- WHAT YOU WILL DO -
Repeat the data verbatim.

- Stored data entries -
- - -

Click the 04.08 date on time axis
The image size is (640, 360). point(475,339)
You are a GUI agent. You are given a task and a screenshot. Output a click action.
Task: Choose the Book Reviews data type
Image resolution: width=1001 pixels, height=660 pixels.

- - -

- REPLY TO THE EXERCISE -
Click the 04.08 date on time axis
The image size is (640, 360). point(475,339)
You are a GUI agent. You are given a task and a screenshot. Output a click action.
Task: Choose the Book Reviews data type
Image resolution: width=1001 pixels, height=660 pixels.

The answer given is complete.